(Saved entries)
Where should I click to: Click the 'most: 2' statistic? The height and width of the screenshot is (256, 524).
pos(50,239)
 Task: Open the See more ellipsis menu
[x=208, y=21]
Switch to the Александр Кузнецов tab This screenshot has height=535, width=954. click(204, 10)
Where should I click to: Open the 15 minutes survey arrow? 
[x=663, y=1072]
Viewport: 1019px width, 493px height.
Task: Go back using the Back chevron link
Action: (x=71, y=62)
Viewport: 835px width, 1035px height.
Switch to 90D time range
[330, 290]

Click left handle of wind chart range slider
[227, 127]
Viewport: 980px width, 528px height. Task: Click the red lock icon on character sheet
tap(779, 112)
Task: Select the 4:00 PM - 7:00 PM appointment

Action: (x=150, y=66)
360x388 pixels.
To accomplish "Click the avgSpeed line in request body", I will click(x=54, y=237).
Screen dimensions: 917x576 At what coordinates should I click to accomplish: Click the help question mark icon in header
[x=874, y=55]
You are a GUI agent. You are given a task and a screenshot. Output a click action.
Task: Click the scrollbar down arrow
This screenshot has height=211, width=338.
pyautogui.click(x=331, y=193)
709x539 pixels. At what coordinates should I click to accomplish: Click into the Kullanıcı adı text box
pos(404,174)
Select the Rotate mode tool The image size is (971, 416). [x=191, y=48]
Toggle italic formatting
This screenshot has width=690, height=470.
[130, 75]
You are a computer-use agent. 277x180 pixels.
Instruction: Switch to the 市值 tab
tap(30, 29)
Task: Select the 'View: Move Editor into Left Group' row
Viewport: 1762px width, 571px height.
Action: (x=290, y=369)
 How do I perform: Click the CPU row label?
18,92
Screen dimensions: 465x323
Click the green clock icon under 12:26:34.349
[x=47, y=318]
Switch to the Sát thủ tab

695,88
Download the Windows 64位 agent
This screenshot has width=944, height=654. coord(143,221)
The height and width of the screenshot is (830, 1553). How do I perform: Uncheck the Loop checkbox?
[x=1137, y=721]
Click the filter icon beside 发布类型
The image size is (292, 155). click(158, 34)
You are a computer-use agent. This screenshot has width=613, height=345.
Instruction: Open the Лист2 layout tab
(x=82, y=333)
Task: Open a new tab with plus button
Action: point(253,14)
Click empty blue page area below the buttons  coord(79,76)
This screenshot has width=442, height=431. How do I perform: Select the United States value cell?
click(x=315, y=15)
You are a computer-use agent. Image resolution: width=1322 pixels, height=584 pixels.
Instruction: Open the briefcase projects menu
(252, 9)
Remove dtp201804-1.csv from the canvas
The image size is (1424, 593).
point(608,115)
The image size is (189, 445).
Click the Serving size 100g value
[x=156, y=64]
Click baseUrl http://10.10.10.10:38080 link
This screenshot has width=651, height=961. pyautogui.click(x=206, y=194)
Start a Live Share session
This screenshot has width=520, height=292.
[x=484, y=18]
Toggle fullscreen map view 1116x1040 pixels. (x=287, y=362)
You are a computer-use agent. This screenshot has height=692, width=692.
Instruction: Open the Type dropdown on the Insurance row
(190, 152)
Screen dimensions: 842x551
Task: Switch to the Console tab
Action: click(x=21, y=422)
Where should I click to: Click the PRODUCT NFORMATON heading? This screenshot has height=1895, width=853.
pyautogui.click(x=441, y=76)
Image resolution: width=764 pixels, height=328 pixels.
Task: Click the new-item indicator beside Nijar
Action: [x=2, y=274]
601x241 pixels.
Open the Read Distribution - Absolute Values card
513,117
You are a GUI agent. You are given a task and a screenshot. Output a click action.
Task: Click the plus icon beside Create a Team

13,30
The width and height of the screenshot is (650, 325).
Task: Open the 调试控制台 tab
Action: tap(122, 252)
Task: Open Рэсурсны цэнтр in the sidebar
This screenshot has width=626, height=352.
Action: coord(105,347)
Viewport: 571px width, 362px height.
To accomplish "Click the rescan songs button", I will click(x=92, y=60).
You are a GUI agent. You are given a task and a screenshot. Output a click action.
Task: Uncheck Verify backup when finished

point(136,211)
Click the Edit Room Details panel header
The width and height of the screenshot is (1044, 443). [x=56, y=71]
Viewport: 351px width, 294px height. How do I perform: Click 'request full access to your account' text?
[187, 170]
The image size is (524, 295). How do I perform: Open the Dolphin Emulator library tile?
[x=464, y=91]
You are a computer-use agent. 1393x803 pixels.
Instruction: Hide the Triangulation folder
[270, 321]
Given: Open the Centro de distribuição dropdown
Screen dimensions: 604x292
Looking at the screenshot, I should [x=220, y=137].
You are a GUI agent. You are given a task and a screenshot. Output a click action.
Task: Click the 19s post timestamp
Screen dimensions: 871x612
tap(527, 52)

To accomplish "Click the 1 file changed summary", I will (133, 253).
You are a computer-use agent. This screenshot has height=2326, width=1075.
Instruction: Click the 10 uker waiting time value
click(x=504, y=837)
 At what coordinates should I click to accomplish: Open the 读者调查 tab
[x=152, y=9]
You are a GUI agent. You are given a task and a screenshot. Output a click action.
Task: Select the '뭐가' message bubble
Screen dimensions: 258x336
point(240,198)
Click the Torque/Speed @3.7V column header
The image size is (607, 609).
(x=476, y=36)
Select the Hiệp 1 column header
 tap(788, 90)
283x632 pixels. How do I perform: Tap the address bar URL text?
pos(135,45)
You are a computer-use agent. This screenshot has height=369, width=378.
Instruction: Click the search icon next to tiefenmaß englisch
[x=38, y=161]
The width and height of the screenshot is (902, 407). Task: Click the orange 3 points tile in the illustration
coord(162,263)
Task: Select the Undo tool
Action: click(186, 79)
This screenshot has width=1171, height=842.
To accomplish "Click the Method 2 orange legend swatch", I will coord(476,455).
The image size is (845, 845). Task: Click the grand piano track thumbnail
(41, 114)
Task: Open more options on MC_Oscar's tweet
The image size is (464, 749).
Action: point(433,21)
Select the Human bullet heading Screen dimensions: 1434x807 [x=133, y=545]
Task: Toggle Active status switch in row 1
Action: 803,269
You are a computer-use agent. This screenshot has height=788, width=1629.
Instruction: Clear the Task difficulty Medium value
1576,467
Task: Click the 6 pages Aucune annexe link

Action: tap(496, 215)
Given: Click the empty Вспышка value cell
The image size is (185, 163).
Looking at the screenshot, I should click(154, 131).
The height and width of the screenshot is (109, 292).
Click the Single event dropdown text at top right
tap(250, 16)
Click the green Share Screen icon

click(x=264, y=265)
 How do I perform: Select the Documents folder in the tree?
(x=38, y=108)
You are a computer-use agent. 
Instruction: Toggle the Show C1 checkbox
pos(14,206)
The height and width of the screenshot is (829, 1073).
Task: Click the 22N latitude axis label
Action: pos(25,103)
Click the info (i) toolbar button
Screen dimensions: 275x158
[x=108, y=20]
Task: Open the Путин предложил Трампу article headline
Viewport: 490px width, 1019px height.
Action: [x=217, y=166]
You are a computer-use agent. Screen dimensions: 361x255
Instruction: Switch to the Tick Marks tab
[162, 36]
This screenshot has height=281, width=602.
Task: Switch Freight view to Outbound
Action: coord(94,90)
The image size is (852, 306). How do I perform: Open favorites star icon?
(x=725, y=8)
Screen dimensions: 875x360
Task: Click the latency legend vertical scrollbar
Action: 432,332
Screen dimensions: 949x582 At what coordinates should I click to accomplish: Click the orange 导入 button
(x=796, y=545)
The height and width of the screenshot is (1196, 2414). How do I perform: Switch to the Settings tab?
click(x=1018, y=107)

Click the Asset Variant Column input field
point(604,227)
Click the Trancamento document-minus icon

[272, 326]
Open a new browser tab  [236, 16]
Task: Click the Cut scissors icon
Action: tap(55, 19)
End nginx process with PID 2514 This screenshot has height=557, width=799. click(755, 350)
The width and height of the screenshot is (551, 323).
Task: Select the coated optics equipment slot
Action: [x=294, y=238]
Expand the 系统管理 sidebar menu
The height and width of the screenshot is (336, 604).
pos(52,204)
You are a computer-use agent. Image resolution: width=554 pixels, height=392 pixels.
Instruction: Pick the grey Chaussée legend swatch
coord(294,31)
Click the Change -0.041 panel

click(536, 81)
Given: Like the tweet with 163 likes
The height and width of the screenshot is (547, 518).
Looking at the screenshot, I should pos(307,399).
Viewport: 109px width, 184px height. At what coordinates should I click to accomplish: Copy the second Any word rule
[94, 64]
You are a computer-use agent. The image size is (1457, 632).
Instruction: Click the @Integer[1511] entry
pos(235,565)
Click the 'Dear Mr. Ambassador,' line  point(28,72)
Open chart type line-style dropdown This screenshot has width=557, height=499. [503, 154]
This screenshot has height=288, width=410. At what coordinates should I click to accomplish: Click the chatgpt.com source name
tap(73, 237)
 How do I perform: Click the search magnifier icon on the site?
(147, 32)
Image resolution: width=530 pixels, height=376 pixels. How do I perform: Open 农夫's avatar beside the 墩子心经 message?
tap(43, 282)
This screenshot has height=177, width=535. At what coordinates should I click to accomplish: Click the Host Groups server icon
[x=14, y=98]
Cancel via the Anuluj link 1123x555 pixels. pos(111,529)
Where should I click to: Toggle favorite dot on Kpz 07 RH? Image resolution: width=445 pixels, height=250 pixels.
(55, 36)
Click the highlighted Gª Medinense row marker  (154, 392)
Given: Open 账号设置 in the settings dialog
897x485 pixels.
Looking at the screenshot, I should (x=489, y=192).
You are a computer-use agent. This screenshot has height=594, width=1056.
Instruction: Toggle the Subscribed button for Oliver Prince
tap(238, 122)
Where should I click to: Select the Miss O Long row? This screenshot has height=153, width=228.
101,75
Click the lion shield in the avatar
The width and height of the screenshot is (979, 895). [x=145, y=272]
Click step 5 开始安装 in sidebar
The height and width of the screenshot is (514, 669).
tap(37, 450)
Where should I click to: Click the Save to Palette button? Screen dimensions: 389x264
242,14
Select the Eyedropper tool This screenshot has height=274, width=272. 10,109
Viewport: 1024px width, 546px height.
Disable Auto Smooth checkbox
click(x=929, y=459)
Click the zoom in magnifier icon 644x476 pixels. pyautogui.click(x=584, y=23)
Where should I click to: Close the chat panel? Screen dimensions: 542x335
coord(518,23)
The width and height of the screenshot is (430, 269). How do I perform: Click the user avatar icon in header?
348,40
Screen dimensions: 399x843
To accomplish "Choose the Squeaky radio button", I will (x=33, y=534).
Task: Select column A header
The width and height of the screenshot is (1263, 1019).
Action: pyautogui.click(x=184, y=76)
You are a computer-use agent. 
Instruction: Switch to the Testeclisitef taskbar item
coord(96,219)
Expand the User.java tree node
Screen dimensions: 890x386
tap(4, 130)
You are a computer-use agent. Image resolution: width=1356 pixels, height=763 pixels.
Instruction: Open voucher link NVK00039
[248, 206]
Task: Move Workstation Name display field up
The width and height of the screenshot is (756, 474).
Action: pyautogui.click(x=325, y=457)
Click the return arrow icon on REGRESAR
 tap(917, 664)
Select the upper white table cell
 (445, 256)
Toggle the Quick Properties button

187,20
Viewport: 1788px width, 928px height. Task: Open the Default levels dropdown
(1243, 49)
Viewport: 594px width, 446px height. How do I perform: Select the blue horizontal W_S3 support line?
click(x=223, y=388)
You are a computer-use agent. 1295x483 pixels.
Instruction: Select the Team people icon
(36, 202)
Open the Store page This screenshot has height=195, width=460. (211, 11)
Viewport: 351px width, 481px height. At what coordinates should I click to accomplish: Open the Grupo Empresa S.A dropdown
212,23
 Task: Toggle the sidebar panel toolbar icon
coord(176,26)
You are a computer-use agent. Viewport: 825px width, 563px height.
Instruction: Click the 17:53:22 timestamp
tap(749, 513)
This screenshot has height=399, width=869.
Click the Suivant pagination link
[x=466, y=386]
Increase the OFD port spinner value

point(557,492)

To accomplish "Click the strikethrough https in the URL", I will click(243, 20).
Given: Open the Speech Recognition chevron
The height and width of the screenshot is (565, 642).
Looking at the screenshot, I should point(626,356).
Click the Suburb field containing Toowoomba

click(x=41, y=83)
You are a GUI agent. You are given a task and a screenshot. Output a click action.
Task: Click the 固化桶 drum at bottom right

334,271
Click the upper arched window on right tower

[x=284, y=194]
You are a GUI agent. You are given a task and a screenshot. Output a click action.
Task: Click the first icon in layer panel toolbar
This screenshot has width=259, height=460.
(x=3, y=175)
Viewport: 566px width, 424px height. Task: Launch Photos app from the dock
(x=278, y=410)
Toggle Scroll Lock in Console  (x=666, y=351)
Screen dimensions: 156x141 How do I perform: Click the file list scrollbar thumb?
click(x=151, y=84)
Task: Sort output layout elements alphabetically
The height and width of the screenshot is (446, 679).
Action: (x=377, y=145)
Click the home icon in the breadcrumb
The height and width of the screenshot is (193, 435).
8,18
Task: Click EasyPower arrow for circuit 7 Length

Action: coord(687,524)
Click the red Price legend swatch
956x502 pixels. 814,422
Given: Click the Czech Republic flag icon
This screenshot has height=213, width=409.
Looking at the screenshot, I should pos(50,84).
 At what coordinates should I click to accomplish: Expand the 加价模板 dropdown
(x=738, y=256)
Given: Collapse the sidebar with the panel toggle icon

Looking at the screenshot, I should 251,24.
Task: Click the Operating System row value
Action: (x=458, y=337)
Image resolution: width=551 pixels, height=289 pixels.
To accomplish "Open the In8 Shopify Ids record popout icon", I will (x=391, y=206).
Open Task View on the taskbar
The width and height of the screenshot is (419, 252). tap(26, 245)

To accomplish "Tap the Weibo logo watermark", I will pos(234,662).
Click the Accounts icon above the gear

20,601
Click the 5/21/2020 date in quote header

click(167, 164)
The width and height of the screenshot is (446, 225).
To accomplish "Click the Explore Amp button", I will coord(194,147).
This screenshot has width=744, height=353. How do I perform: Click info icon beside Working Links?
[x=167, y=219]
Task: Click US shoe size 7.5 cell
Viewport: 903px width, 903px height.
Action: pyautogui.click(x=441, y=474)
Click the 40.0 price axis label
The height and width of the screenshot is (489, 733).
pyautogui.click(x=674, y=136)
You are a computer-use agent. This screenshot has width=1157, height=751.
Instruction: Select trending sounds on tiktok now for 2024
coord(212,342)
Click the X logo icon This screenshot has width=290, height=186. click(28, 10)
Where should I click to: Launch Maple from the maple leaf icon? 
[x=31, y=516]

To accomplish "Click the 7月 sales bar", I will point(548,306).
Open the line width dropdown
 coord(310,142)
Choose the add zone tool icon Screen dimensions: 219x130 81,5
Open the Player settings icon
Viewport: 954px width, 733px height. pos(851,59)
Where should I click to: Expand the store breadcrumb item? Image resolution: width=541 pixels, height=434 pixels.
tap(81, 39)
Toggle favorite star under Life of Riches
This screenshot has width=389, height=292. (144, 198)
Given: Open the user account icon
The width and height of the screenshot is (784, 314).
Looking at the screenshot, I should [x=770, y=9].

### Prompt
Once you have counted the lines above that hold the word "tweet", report only that total.

### Solution for this exercise
2